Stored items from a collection
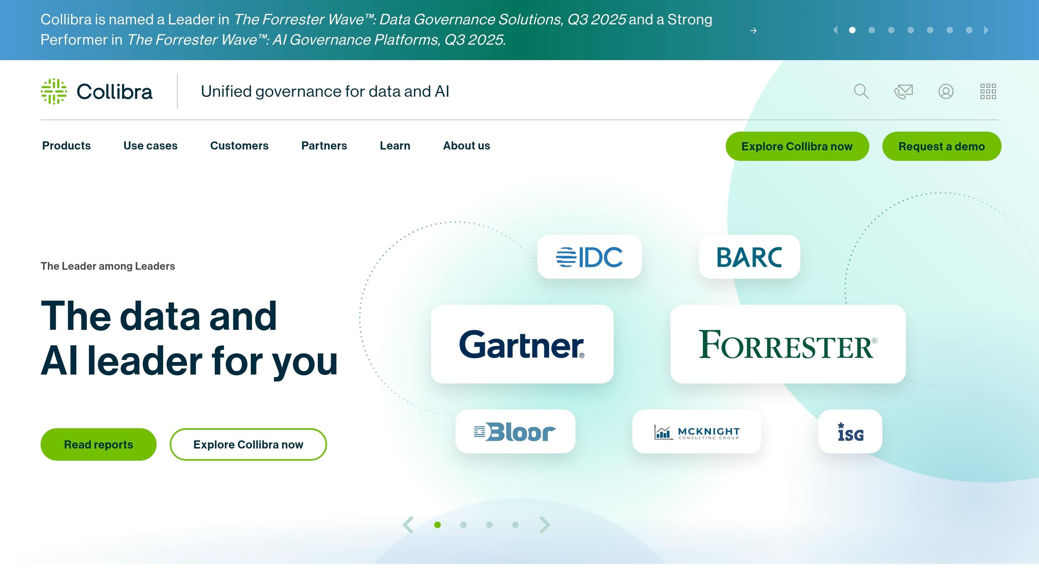Click the Read reports button
The height and width of the screenshot is (585, 1039).
click(99, 444)
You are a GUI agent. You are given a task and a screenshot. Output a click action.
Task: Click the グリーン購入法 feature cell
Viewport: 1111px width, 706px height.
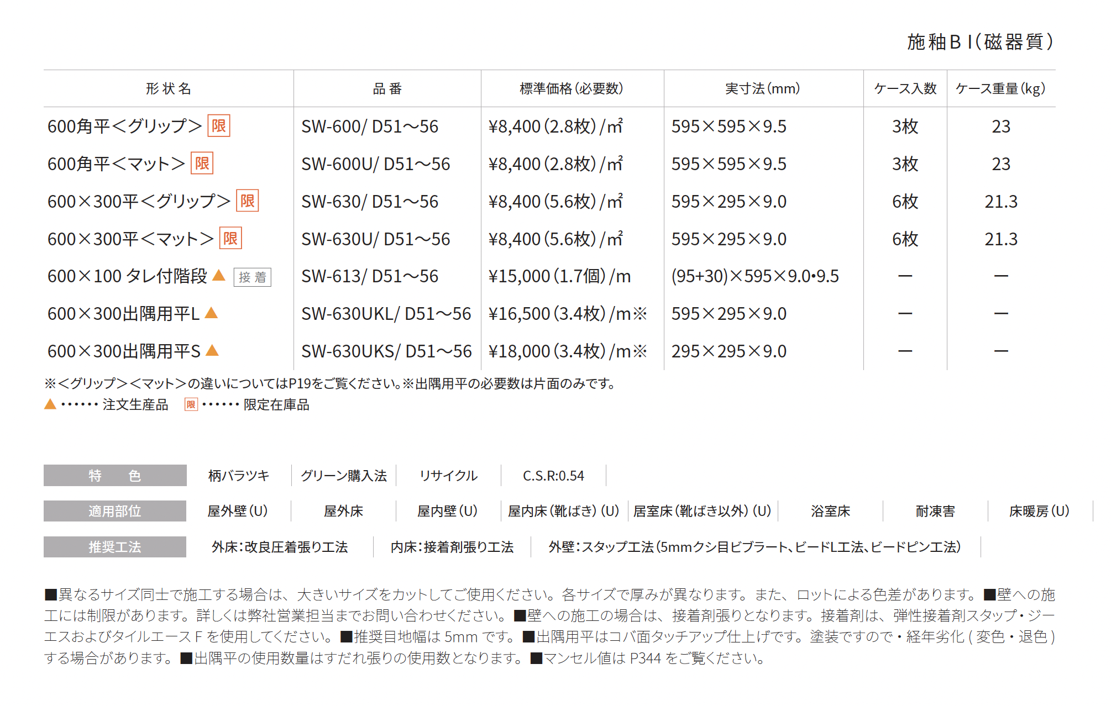point(343,476)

■ Instructions to follow: Write the lines out again exactly, beginning at the one containing "You are a GUI" and ending with the last line of the entries, but without any pictures.

■ Reply:
You are a GUI agent. You are given a task and a screenshot. Output a click action.
Task: Click the グリーン購入法 feature cell
Viewport: 1111px width, 706px height.
point(343,476)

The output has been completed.